■ **To do**: The records that follow are to be reproduced exactly. Any pictures in them are left out.

■ **Working data**:
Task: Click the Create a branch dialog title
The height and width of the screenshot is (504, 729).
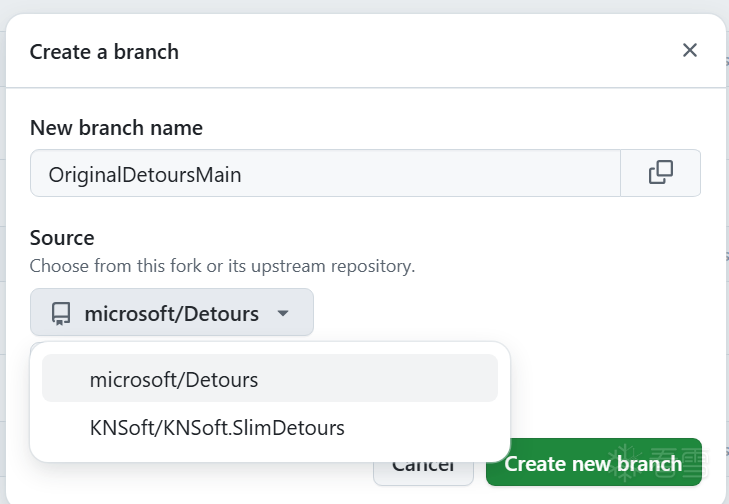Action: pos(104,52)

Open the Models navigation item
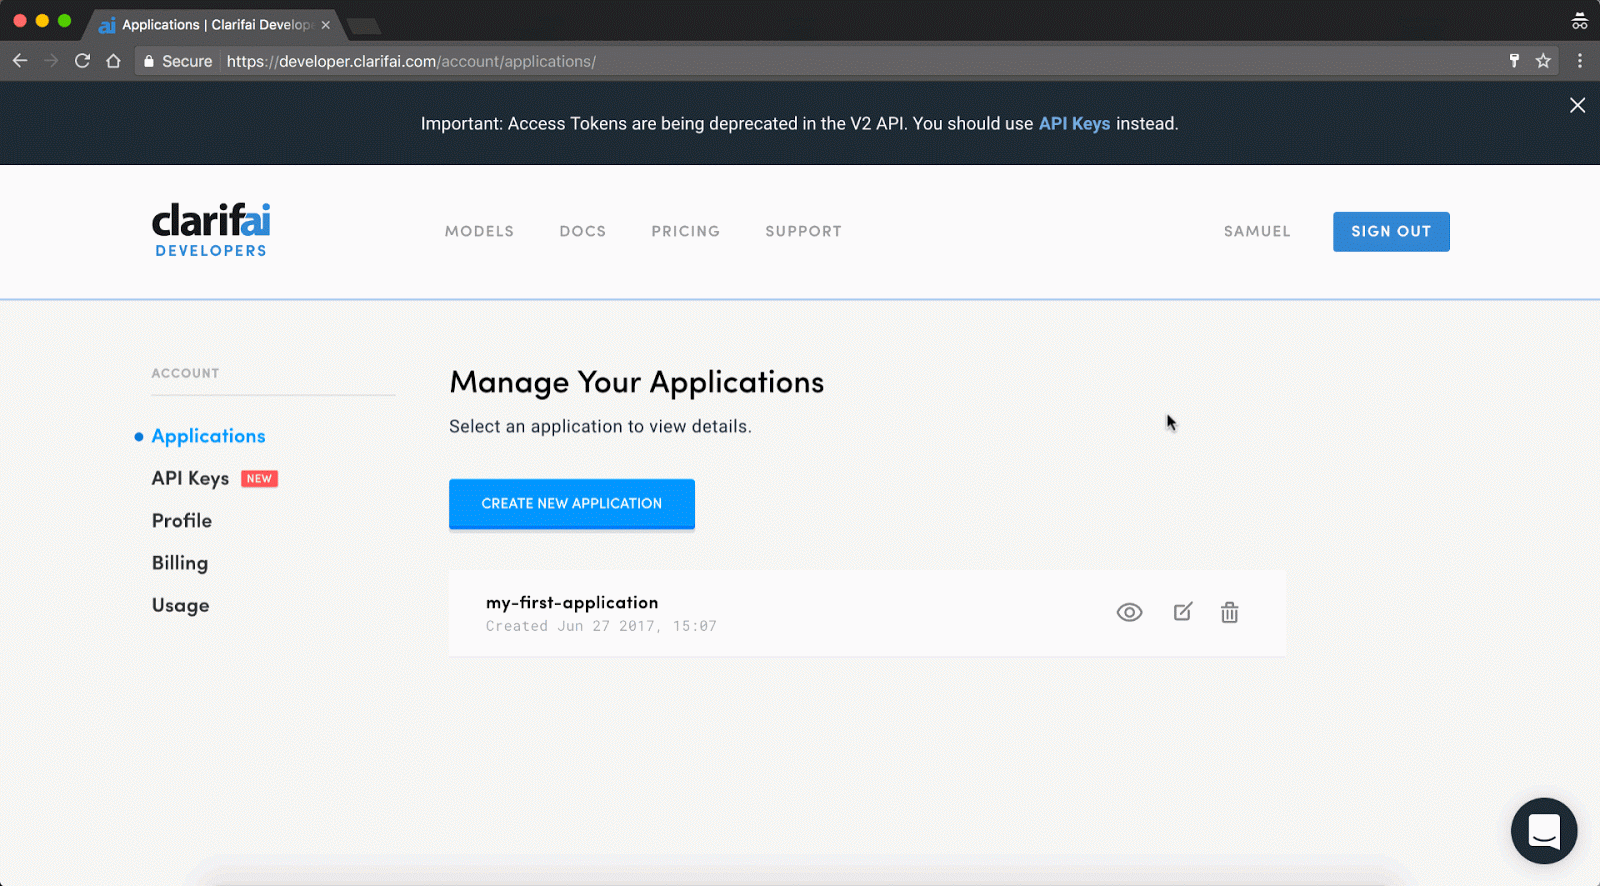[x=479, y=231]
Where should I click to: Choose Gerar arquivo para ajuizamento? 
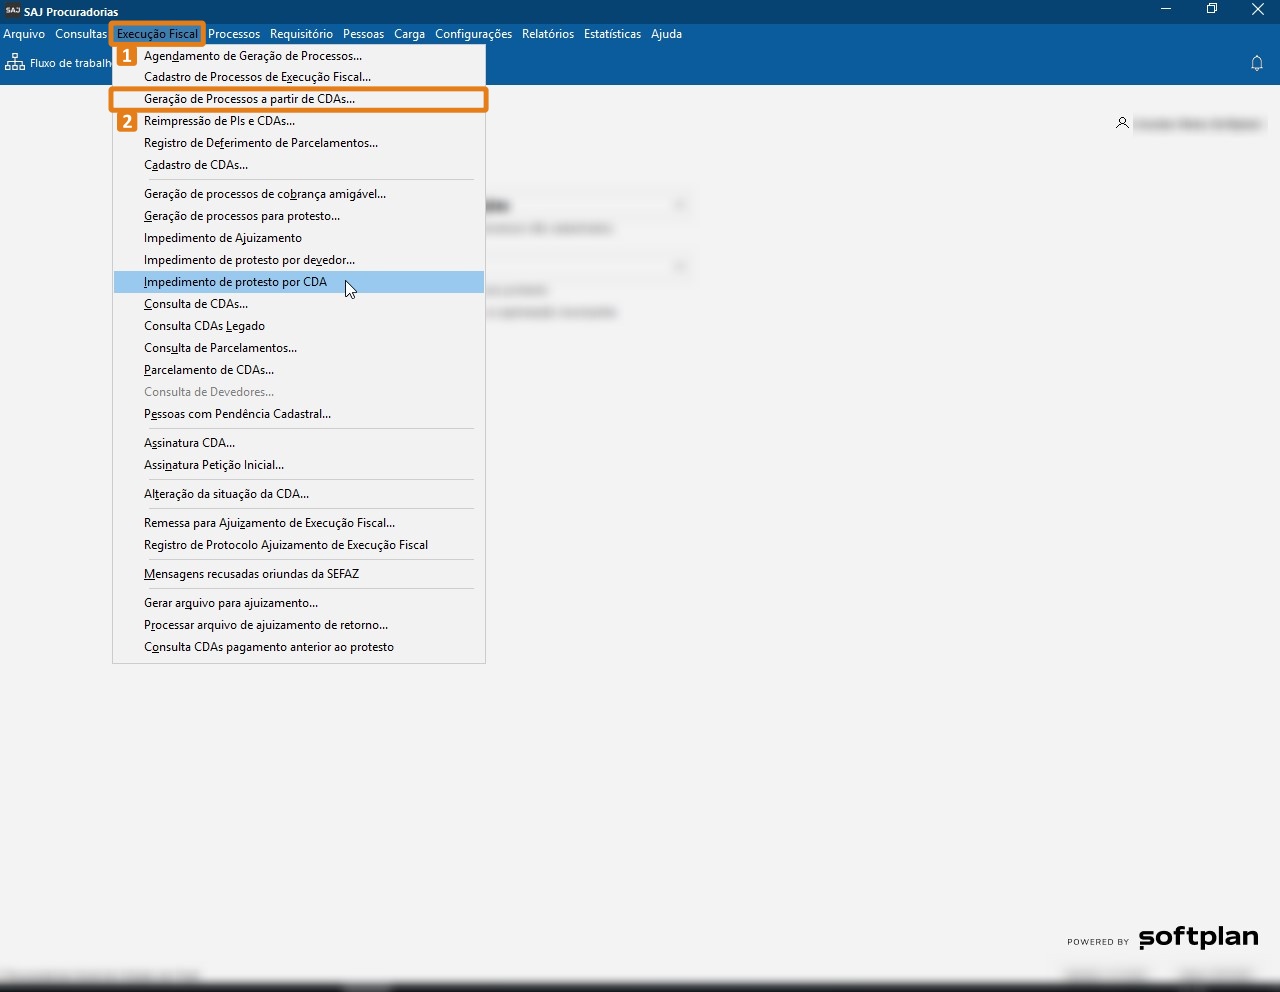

■ **Task answer**:
Task: Click the Create a branch dialog title
The height and width of the screenshot is (504, 729).
Action: pos(104,52)

Open the Models navigation item
[x=479, y=231]
Where should I click to: Choose Gerar arquivo para ajuizamento? 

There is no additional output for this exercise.